▶ _Challenges_:
1 – Rewrite the entries between the lines holding "You are a GUI" and "click(x=175, y=19)", inclusive, as a two-column CSV with the headers request and answer. Use one row per entry, put each value in a single quoted field with line breaks replaced by spaces, and leave the pictures out.
2 – Extend the passage on the financial crisis and short-term borrowing, starting after its final sentence.

▶ _Text segment_:
But bad investments aren’t the whole story of the crisis. What turned those bad investments into catastrophe was the financial system’s excessive reliance on short-term money.

As Gary Gorton and Andrew Metrick of Yale have shown, by 2007 the United States banking system had become crucially dependent on “repo” transactions, in which financial institutions sell assets to investors while promising to buy them back after a short period — often a single day. Losses in subprime and other assets triggered a banking crisis because they undermined this system — there was a “run on repo.”"

But why would banks want to rely on such short-term financing? Wouldn't they all other things being equal want longer term financing so as to reduce the risk of becoming illiquid or be forced to pay higher interest rates? Yes, of course they would, so why would they want to borrow through repo transactions? The answer is that the Fed has systematically held down short-term rates, making it cheaper to borrow through repos and other form of short-term contracts, than through long term contracts.

And the reason why the Fed did that was that they on the advice of Keynesians like Krugman wanted to encourage borrowing -including subprime borrowing- in order to close a perceived "output gap", which is to say the very thing that Krugman now says he wants to discourage. The problem thus lies in the kind of inflationary Fed policies that Krugman has always recommended. And if the kind of tax that Krugman now argues for was imposed on bond markets it would have a deflationary effect.

▶ _Records for the task_:
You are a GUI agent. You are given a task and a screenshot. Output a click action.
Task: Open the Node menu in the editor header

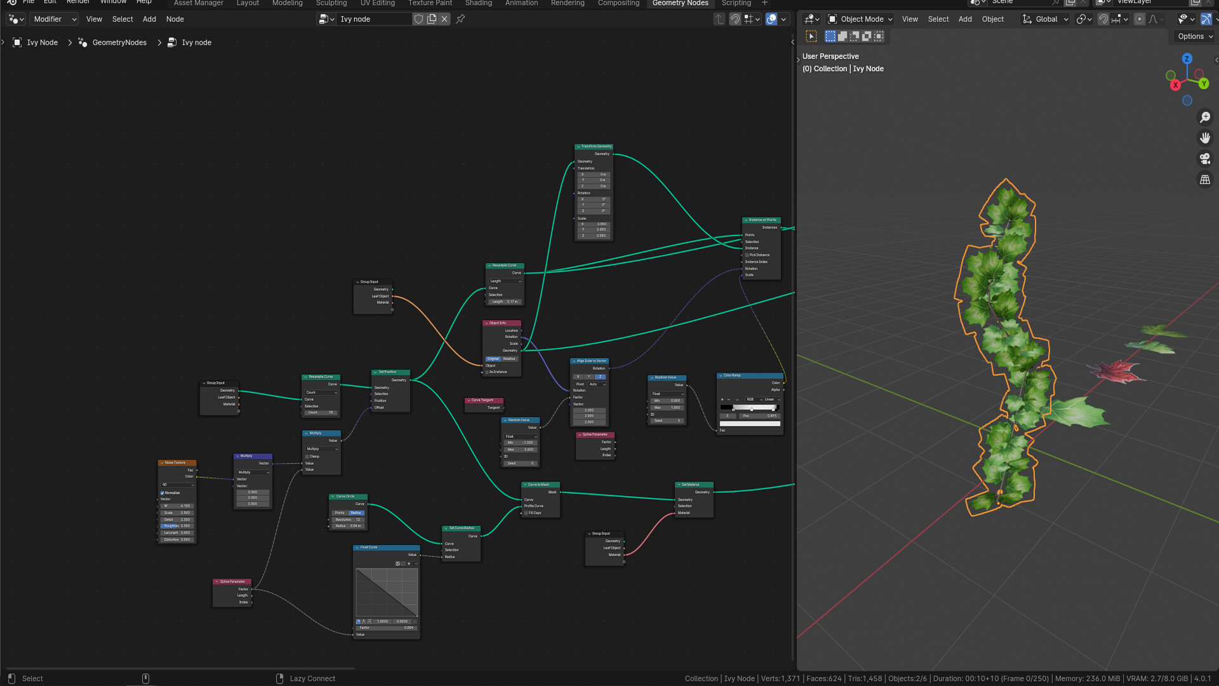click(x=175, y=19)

---

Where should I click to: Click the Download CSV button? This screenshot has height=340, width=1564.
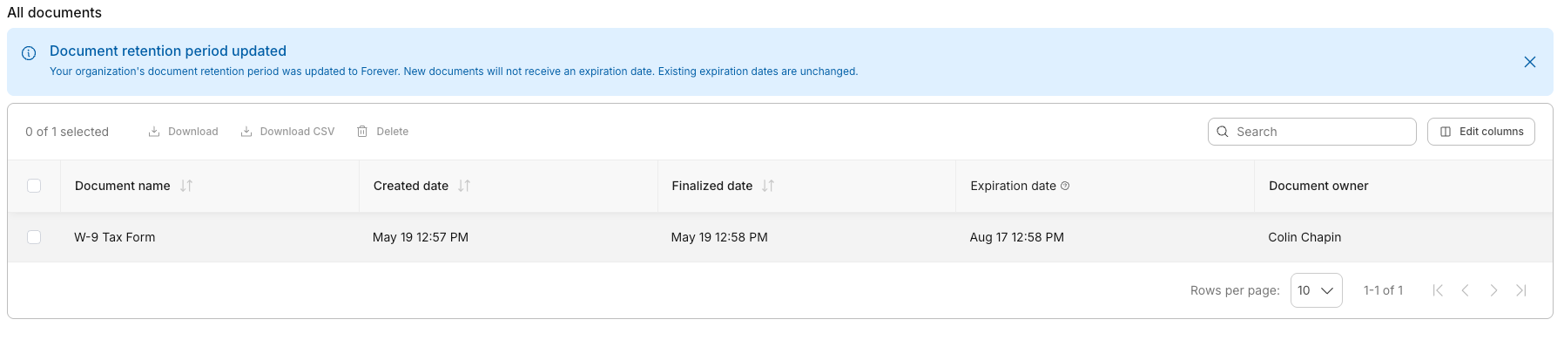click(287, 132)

* * *

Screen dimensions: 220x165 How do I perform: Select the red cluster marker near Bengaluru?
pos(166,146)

▶ _Final results_:
1 –
request,answer
"You are a GUI agent. You are given a task and a screenshot. Output a click action. Task: Open the Node menu in the editor header","click(x=175, y=19)"

2 –
Meaning that fiscal and monetary policy makers would given the current Keynesian paradigm of trying to close "output gaps" have to use other policies like even lower interest rates, unorthodox monetary policy measures or higher budget deficits that would produce the exact same kind of mess or some other form of mess (a higher budget deficit instead of a lower cost of capital would have meant a smaller housing bubble, but would have produced problems in the form of a structurally higher government deficit and therefore also a higher level of government debt).

And just like in other markets, such a tax would reduce arbitrage and increase slippage and thus produce even worse results than during the current system.